Une très longue question, à laquelle je vais essayer de répondre de manière circoncise. Bien sûr que la Suisse est mon pays. Ma mère est suisse, je suis né à Zurich où j’ai fait ma scolarité. Mais je me sens aussi chez moi en Guadeloupe. Mon père vient de là et j’y ai grandi en partie. Mais je suis avant tout un citoyen du monde. Ma culture est africaine. Je suis un rasta man. C’est un honneur pour moi de jouer en Suisse et de présenter un travail issu des quatre coins du monde, un véritable honneur. J’espère que nous continuerons de jouer entre Genève et le Tessin à l’avenir.
J’adore voyager et rencontrer des gens chaleureux. On peut découvrir d’autres cultures, mais à y regarder de plus près, on remarque que la compréhension est la plus grande des cultures. Elle englobe tous ceux qui répandent l’amour et le respect autour d’eux.

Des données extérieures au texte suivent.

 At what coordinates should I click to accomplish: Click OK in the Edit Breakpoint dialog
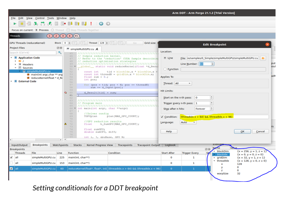point(243,132)
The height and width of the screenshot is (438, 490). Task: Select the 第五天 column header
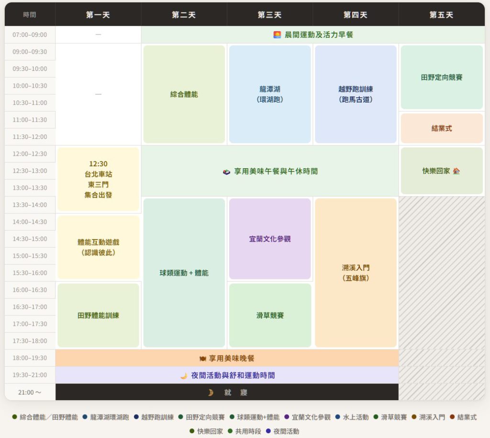pyautogui.click(x=441, y=15)
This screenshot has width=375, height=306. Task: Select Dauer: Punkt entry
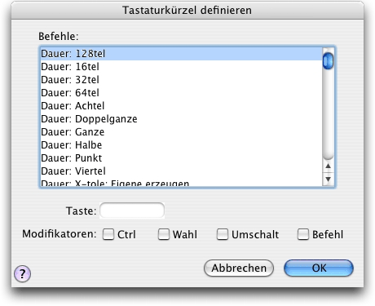181,158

Est-ce que tu peux nous parler du développement du reggae en général ? Est-ce que tu penses que l’on entendra plus de reggae sous nos latitudes à l’avenir ?

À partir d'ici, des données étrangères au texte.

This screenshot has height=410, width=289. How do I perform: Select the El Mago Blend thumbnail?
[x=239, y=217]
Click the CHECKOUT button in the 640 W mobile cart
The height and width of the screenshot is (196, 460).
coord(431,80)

En Europe, on écoute du reggae à la maison. C’est la plus grande des musiques underground du monde. Il n’y a personne qui ne connaisse pas Bob Marley. On sait qui il est, même dans des régions qui n’ont pas l’électricité ni la radio. Récemment, les médias ont attaqué le reggae et l’ont réduit à quelque chose qu’il n’est pas. Je ne sais donc pas à quoi ressemblera l’avenir. Personnellement, je vais continuer à travailler et à créer pour répandre l’impact positif que le reggae a sur les gens. Je suis sûr que le reggae va grandir encore et devenir important en Europe. C’est la véritable musique aux vibes originelles. Il n’y a rien de tel au monde qu’une party reggae dancehall. Le public pourra s’en convaincre à freestyle.ch.

Et comment vois-tu notre monde dans 5 ans ?
Je prie pour un monde sans guerre et sans faim. Sans souffrance. En considérant la technologie, il semble pourtant possible d’écarter toutes les erreurs commises depuis si longtemps. Travaillons à améliorer le monde ces cinq prochaines années.